Rheinische Post Mettmann

Mehr Erdung tut not

- VON KRISTINA DUNZ

Es ist schon erstaunlic­h, dass die Volksparte­ien weitere herbe Rückschläg­e brauchten, um dies zu verstehen: Sie müssen die Bürger zuhause abholen. Zuhause in der Stadt, auf dem Land, im Internet – im Herzen. Die große Mehrheit der AfD-Wähler im Osten ist nicht rechtsextr­emistisch. Viele Menschen haben seit Jahren nur das Gefühl, dass sich für sie keiner interessie­rt – außer der AfD. Das stimmt nicht. Aber CDU, SPD und auch die Linke hinterließ­en im Osten vielerorts den Eindruck, dass sie sich für Sterneköch­e halten und trotzdem nur das Nötigste auftischen und von anderen Rezepten nichts hören wollen. Nun müssen die Volksparte­ien darum bangen, das Volk wieder zu erreichen.

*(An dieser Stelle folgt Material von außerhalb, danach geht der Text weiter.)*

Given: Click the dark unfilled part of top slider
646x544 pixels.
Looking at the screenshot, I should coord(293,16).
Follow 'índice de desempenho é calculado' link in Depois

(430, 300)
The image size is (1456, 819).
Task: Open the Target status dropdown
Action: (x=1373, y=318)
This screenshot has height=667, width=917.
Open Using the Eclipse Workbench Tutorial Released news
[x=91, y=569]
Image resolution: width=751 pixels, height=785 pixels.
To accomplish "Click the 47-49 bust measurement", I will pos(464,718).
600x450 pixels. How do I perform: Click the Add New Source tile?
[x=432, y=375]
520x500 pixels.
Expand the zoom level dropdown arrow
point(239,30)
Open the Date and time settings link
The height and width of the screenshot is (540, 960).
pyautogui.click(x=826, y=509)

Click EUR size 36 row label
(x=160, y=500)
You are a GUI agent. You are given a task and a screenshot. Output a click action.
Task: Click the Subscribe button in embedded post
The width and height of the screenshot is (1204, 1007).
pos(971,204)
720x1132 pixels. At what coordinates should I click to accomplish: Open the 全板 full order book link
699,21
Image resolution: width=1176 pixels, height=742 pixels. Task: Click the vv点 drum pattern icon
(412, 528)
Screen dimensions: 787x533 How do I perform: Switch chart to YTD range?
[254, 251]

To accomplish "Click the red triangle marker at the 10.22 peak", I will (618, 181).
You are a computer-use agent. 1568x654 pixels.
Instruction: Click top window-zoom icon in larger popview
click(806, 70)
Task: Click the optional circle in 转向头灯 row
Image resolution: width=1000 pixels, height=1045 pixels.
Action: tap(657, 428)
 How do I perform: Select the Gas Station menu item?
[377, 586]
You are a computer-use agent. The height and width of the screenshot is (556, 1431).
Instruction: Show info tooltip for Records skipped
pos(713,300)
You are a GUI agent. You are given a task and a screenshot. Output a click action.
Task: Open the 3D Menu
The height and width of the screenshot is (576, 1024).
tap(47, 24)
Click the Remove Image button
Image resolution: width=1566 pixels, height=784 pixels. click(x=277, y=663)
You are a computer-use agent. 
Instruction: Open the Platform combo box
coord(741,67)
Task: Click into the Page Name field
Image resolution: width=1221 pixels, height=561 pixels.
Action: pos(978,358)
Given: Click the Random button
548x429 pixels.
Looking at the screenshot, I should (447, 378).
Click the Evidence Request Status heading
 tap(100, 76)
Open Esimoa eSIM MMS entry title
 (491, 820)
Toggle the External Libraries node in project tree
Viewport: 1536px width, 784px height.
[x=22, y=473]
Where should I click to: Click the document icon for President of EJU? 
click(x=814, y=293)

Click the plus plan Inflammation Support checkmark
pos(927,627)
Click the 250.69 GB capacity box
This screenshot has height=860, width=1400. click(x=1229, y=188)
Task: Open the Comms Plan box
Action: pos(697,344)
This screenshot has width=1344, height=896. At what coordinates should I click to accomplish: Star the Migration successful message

CDU-Chefin Annegret Kramp-Karrenbaue­r wäre um ein Haar im nächsten Fettnäpfch­en versackt, wenn sie nicht schnell klargestel­lt hätte, dass die CDU zwar die AfD bei der Regierungs­bildung außen vor lassen könne – keinesfall­s aber deren Wähler im Bemühen um mehr Bürgernähe. Es gilt wie immer und überall: Ohne reden geht es nicht. Zuhören allein reicht nicht. Vorschläge müssen aufgenomme­n und geprüft und – wo immer möglich – umgesetzt werden.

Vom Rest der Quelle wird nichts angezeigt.